• ASSIGNMENT
Take the line containing "Instruction: Switch the EN language icon" and every line after it to the end of the records, and copy them exactly, excluding pictures.

• SOURCE RECORDS
↓
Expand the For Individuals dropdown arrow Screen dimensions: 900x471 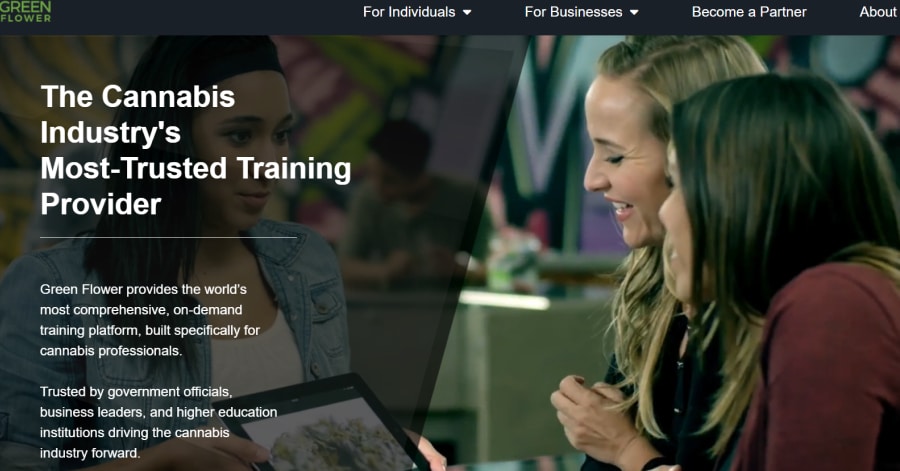coord(467,13)
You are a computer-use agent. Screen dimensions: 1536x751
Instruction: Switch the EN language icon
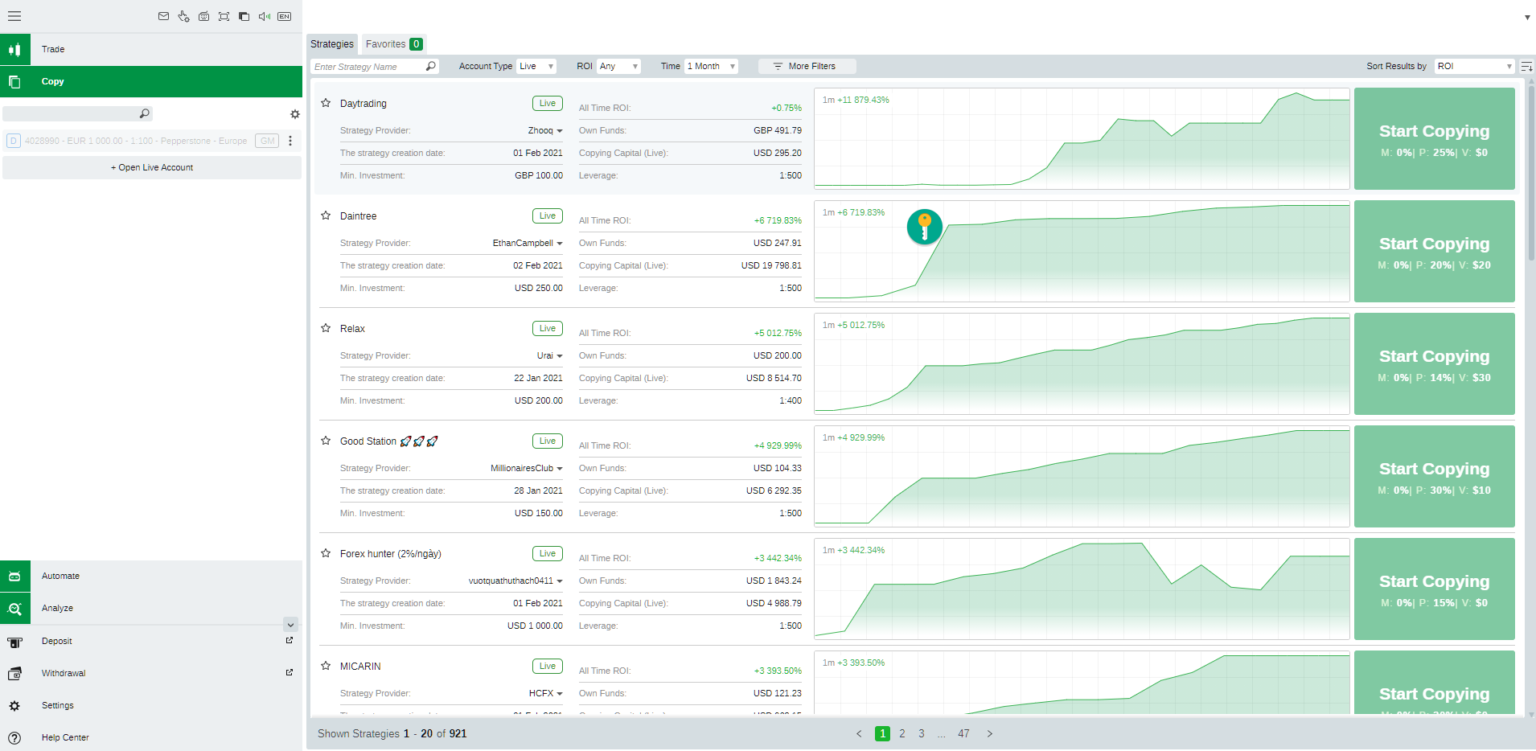click(x=283, y=16)
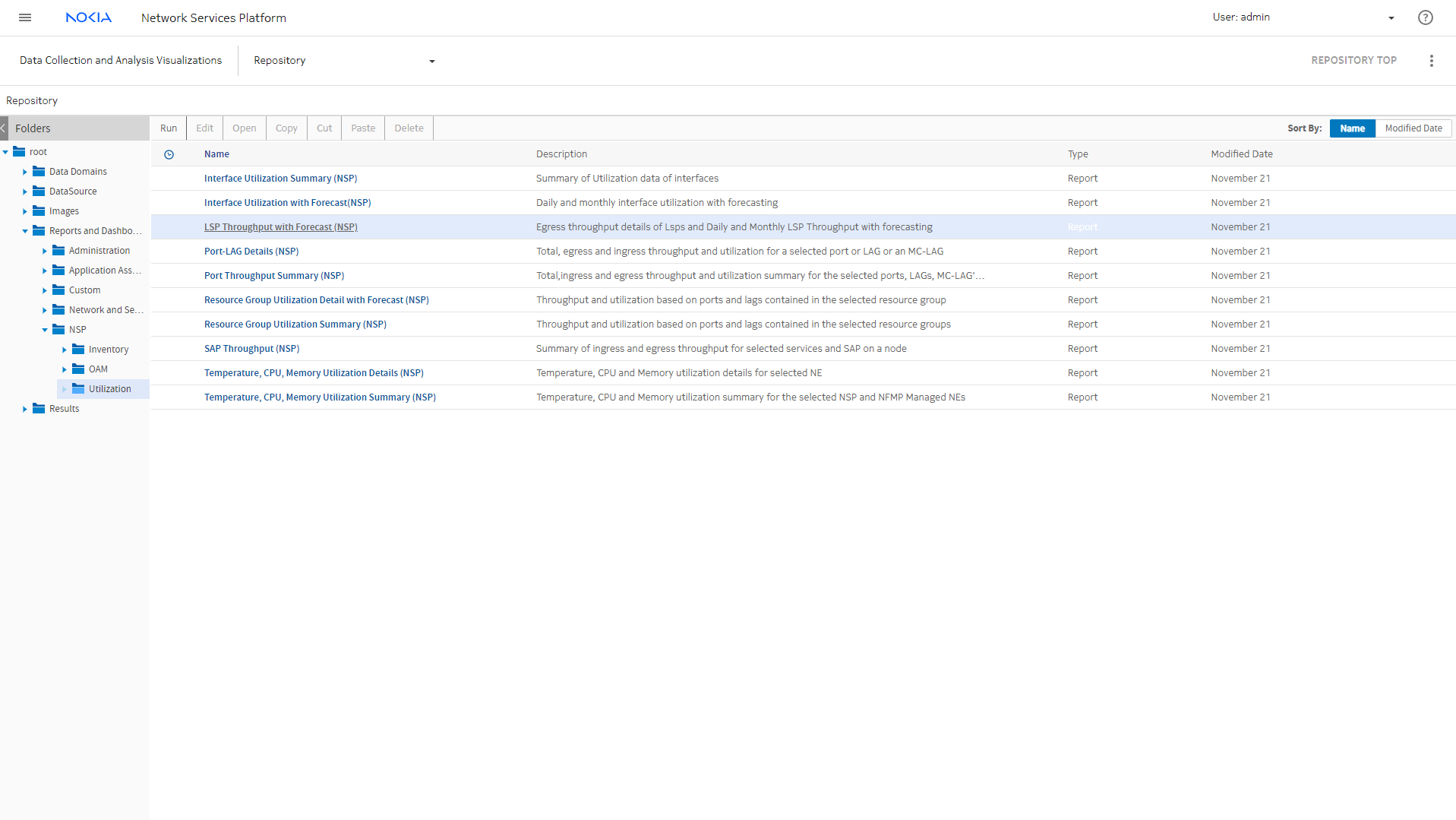
Task: Click the Name column header
Action: 216,154
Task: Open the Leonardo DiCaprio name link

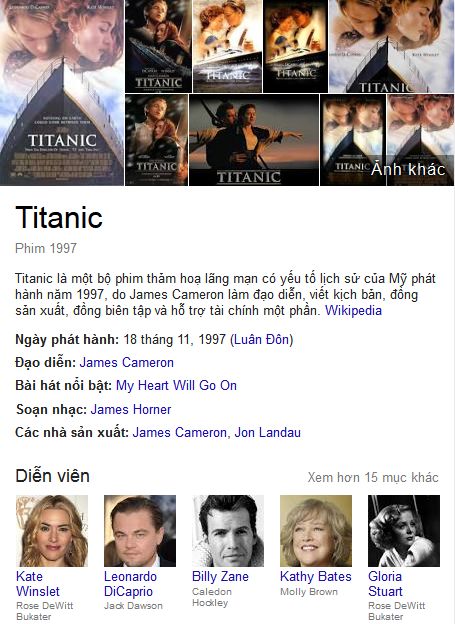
↑
• RESPONSE BELOW
Instruction: Switch the EN language icon
click(x=283, y=16)
Task: Click the Name column header
Action: 216,154
Task: Open the Leonardo DiCaprio name link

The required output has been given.